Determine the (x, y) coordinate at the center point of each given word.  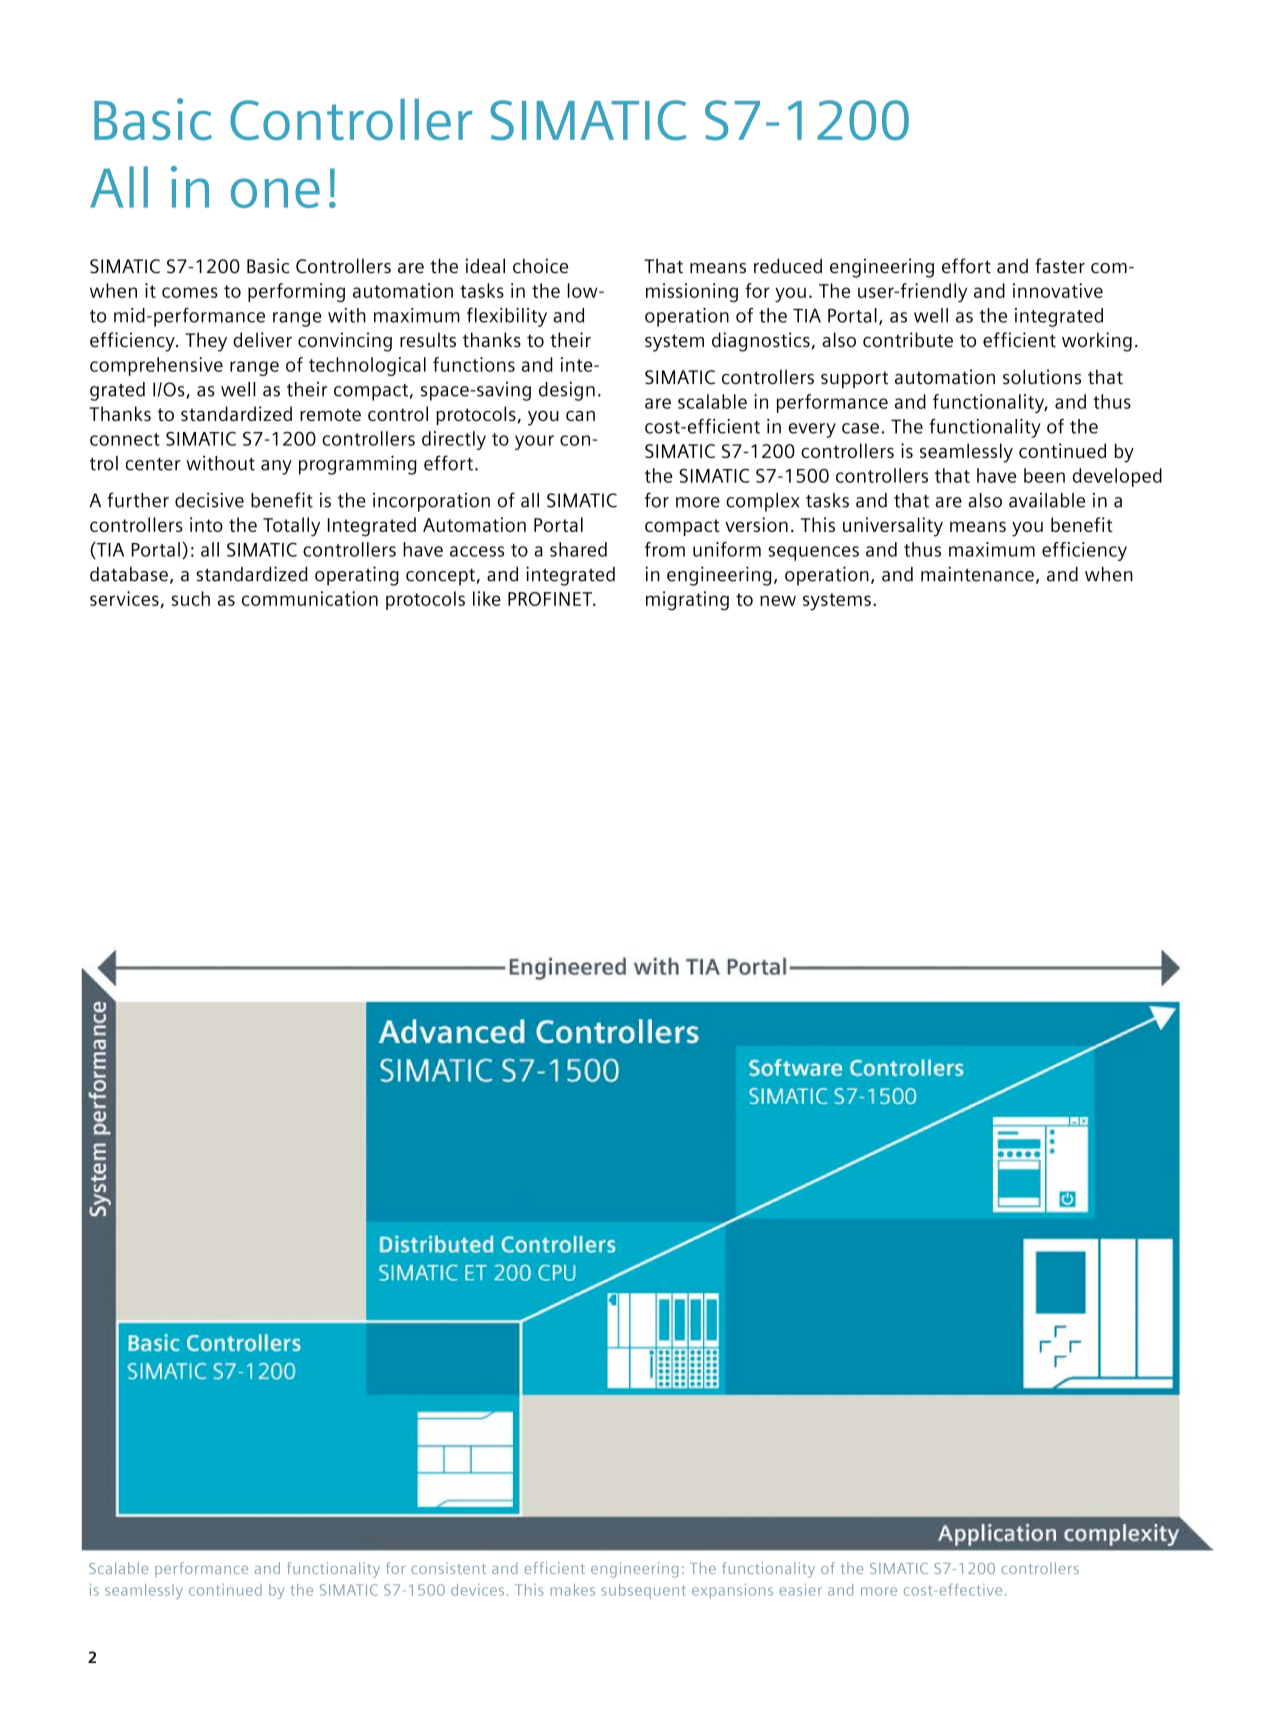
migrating (687, 601)
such (191, 598)
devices (477, 1590)
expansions (732, 1591)
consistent (448, 1568)
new (778, 600)
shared (578, 549)
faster (1060, 266)
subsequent (643, 1591)
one (275, 193)
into (206, 524)
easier (801, 1590)
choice (540, 266)
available (1047, 500)
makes (573, 1590)
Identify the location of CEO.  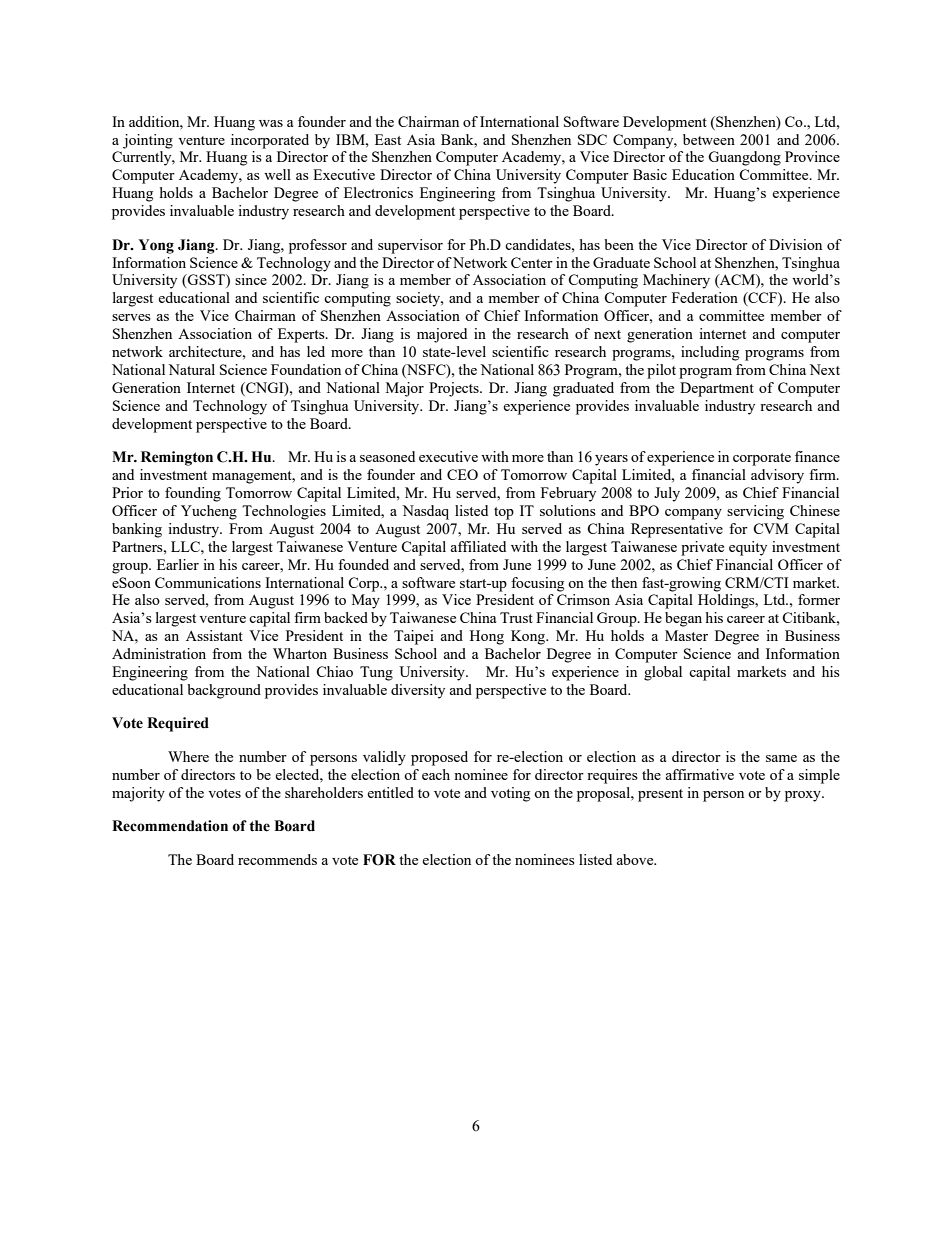
(462, 474).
◆ ◆ ◆ ◆
SHORT TASK — Render every line of the records above as a JSON list of strings, one string per line, with blank lines omitted and the pictures left out.

TASK ANSWER —
[
  "Determine the (x, y) coordinate at the center point of each given word.  ",
  "migrating (687, 601)",
  "such (191, 598)",
  "devices (477, 1590)",
  "expansions (732, 1591)",
  "consistent (448, 1568)",
  "new (778, 600)",
  "shared (578, 549)",
  "faster (1060, 266)",
  "subsequent (643, 1591)",
  "one (275, 193)",
  "into (206, 524)",
  "easier (801, 1590)",
  "choice (540, 266)",
  "available (1047, 500)",
  "makes (573, 1590)",
  "Identify the location of CEO.  ",
  "(462, 474)."
]